◆ TEXT PASSAGE:
[Start of Attachment]

The provisions of the bill being contested by Melaye included the ones seeking to empower the Director-General of the NCDC to compel anyone to take medical examination or treatment and also collect the blood sample of such person in the case of a public health emergency.

Some of the provisions also seek to empower the NCDC to take over any premises and turn them into isolation centres without compensation for the owner.

The bill also seeks to arrest and detain a suspected infected person with his or her consent.

However, the plaintiff alleged that the controversial bill would specifically violate his fundamental rights to dignity of his person, personal liberty, private and family life, right to freedom of movement and right to own immovable property in Nigeria.

The respondents to the suit are the Clerk of the National Assembly, the Clerk of the House of Representatives, the Speaker of the House of Representatives, the Attorney-General of the Federation, Mr Abubakar Malami, and the Inspector-General of Police, Mr Mohammed Adamu.

The judge, however, struck out the IGP’s name for the failure of the plaintiff to disclose any course of action against him.

Dino had specifically urged the court to declare that sections 3(8),5(3),6,8,13,15,16,17,19,23,30 and 47 of the Control of Infectious Diseases Bill 2020, which is currently being debated at the floor of the House of Representatives of the National Assembly, is in breach, and or is likely to breach the fundamental rights of the Applicant as provided for in sections 33, 34,35,37,38 and 40 of the Constitution of the Federal Republic of Nigeria 1999 (as amended) and Articles 4, 6,7,10,11,12 and 14 of the African Charter on Human and Peoples’ Rights Ratification and Enforcement) Act Cap A9 Laws of the Federation of Nigeria, 2004, Articles 2(3),7,8,9,12,17,21 and 22 of The International Covenant On Civil And Political Rights,1976, Articles 3,5,8,9,10,12,13,17 and 20 Of the Universal Declaration Of Human Rights,1948 and are therefore unconstitutional, illegal, wrongful and amount to flagrant abuse of the fundamental rights of the Applicant.

An order of the order of court declaring the provisions of sections 3(8),5(3),6,8,13,15,16,17,19,23,30 and 47 of the Control Of Infectious Diseases Bill 2020, invalid and unconstitutional, as same constitutes a gross abuse of the fundamental rights of the Applicant and or will likely be infringing upon the fundamental rights of the Applicant if eventually passed into law.

[End of Attachment]

◆ TASK REQUIREMENTS:
[1] In the report on the infectious diseases bill lawsuit, rewrite the part that begins with the words "Some of the" and ends after "or her consent.", changing "isolation centres" to "quarantine facilities".
[2] According to the report on the infectious diseases bill lawsuit, who is the Attorney-General of the Federation?
[3] Carry on the report on the Control of Infectious Diseases Bill lawsuit past its last sentence.

◆ RECORDED INFORMATION:
[Start of Attachment]

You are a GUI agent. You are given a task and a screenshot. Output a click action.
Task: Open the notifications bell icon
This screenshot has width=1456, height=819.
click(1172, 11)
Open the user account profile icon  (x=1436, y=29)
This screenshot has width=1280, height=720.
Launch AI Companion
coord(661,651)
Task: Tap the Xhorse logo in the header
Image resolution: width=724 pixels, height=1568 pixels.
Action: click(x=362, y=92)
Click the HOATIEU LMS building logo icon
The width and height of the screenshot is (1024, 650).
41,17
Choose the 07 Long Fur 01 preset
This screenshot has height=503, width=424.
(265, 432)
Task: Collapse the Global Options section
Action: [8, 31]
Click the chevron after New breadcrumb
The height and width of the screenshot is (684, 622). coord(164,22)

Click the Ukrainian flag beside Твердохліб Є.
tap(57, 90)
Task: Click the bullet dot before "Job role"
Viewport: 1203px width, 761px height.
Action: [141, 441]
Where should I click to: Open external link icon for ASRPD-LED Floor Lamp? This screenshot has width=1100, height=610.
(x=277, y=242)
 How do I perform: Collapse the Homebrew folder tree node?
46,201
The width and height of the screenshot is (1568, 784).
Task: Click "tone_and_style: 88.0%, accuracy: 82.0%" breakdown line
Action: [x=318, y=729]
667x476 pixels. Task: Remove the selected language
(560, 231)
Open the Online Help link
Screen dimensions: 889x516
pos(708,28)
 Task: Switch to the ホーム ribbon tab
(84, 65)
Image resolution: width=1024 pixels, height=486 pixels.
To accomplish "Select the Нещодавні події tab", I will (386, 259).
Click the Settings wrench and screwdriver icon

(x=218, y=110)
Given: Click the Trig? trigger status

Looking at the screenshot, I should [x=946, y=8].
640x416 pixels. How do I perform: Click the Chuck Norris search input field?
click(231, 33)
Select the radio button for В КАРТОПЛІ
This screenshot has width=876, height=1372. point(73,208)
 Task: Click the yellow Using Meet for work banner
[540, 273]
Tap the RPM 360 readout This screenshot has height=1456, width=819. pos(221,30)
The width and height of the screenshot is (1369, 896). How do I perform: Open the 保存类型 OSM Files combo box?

[End of Attachment]

◆ EXERCISE RESPONSES:
[1]
Some of the provisions also seek to empower the NCDC to take over any premises and turn them into quarantine facilities without compensation for the owner.

The bill also seeks to arrest and detain a suspected infected person with his or her consent.

[2] Mr Abubakar Malami

[3]
An order of the court directing the 1st -3rd Respondents to delete the provisions of sections
3(8),5(3),6,8,13,15,16,17,19,23,30 and 47 of the Control of Infectious Diseases Bill 2020, as same are inconsistent with sections 33, 34,35,37,38 and 40 of the Constitution of the Federal Republic of Nigeria 1999 (as amended), Articles 4, 6,7,10,11,12 and 14 of the African Charter on
Human and Peoples’ Rights Ratification and Enforcement) Act Cap A9 Laws of the Federation of Nigeria, 2004, Articles 2(3),7,8,9,12,17,21 and 22 of The International Covenant On Civil And Political Rights,1976, Articles 3,5,8,9,10,12,13,17 and 20 Of the Universal Declaration Of Human Rights,1948 and constitute a gross abuse of the fundamental rights of the Applicant if eventually passed into law.

An order of injunction restraining the Respondents, whether, by themselves, their agents, employees, servants, privies and or howsoever called, from further proceeding with, or continuing with further debates with respect to sections 3(8),5(3),6,8,13,15,16,17,19,23,30 and 47 of the Control of Infectious
Diseases Bill 2020, which provisions breaches and or are likely to breach the fundamental rights of the Applicant as provided for sections 33, 34,35,37,38 and 40 of the Constitution of the Federal Republic of Nigeria 1999 (as amended) and Articles 4, 6,7,10,11,12 and 14 of the African Charter on Human and Peoples’ Rights Ratification and Enforcement) Act Cap A9 Laws of the Federation of Nigeria, 2004, Articles 2(3),7,8,9,12,17,21 and 22 of The International Covenant On Civil And Political Rights,1976, Articles 3,5,8,9,10,12,13,17 and 20 Of the Universal Declaration Of Human Rights,1948.